__Data supplied__
- Opening Delimiter -
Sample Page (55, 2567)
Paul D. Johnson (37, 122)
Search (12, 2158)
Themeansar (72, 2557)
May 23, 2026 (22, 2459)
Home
- Closing Delimiter -
__Exercise aim__
In full and word for word, give the listing above again.

__Solution to this exercise__
Sample Page (55, 2567)
Paul D. Johnson (37, 122)
Search (12, 2158)
Themeansar (72, 2557)
May 23, 2026 (22, 2459)
Home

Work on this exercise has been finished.